The only building dependencies have already been shown as showstoppers for some ports.


----------



## SirDice (Jul 5, 2021)

No, for a lot of ports Python 2.7 was actually a _run_ dependency.


----------



## mer (Jul 5, 2021)

Alain De Vos said:


> The only building dependencies have already been shown as showstoppers for some ports.


And that is the correct/desired behavior.

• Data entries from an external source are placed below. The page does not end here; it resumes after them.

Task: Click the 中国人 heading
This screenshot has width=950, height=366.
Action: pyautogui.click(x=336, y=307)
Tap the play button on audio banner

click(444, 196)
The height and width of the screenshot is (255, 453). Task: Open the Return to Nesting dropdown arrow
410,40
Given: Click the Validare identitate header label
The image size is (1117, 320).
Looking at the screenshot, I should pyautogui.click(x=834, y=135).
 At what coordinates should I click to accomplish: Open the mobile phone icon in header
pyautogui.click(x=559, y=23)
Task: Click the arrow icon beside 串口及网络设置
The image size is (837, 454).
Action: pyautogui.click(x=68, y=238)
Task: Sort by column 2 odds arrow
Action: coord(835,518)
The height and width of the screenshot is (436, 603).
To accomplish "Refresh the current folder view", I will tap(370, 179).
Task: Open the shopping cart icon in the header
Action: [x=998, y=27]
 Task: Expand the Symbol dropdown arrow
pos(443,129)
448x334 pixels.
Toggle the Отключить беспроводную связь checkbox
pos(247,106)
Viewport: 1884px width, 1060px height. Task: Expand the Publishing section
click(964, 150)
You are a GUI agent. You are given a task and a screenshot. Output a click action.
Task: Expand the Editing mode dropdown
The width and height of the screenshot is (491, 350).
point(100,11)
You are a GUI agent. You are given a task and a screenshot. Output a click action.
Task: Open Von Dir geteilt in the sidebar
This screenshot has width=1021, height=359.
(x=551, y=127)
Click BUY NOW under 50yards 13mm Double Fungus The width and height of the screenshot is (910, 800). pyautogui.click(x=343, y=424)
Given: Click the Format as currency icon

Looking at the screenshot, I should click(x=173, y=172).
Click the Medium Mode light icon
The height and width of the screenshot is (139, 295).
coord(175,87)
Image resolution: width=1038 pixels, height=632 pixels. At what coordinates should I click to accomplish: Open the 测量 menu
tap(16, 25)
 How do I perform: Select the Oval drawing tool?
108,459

Port A requires port X to build, say because of scripts used to configure the build.  port X goes end of life, everyone should be using port Z instead of port X.  Port X is removed from the tree.  Port A now won't build until it is updated to use port Z, because port X has gone EOL and is no longer in the tree

That is entirely different from run dependencies as pointed out.  You may be able to build something, but it won't install if a runtime dependency is not met.  It's easier to check build and run dependencies before even building because, "it builds but won't install" is more frustrating than "oh it needs B as a run dependency" and install that upfront.


----------



## Alain De Vos (Jul 5, 2021)

Python works as a filter for poorly maintened or maintanable ports.
Python38 is different from python27. I think the build proces of Chromium is also not the most simple. 
But there where messages the maintainer of Chromium is working towards python38.


----------



## mer (Jul 5, 2021)

Chromium, like any other Google product is not a simple build process.  I think it is on purpose (my opinion).
That is why being a port maintainer is a thankless job:  users all want the latest version, but it takes time and effort to get there and when you do, you may already be behind again 

Your first sentence, that is a reasonable idea, but I think the complete thought should be along the lines of:

"Python27 has gone end of life, Python38 replaces it.  If I set DONT_USE_PYTHON27, what can't build?  Out of the ports that can't build, which ones do I have installed?  Out of the ones I have installed, which ones do I use, which ones can I get rid of?"

Any system gets cruft, garbage on it when used for a while.  You try an application, it's dependencies get installed, you don't like it, but then you never remove it.  You wind up with extra stuff on your system that you forget about until you do a complete upgrade/reinstall and you install fewer applications.

Kind of like moving your house every 5 years, you clean the attic, garage, basement and throw stuff away.  If you wait 10 years, you have more to throw away.


----------



## mtu (Jul 5, 2021)

mer said:


> Without actually trying to build with python3 and looking at the logs, I can't say how trivial it would be to fix.


It's non-trivial as in Google themselves have gone two years without fixing it now.


----------



## grahamperrin@ (Jul 13, 2021)

From <https://bugs.chromium.org/p/chromium/issues/detail?id=942720#c83>:



> … it should be possible to check out, build, and upload CLs using just py3 for chromium/src stuff (there are a couple of presubmit hooks that still need to be converted, but the vast majority is complete), although I think there are a couple things in depot_tools that might still require py2 (we're still working on upgrading gsutil to a py3-compatible version).
> 
> There has been progress on the testing front, but the tests as a whole did not complete in Q2. We're hoping for Q3, though. We're mostly blocked on Telemetry (which should be ready soon) and users of the Devil library needing to update stuff.
> 
> Recipe migration still will happen in Q3 and Q4.


----------



## mark_j (Jul 13, 2021)

Just wait till Python4 and the whole situation will go again.  

Python's name is from Monty Python apparently (see wikipedia). I guess the jokes on those who use it?


----------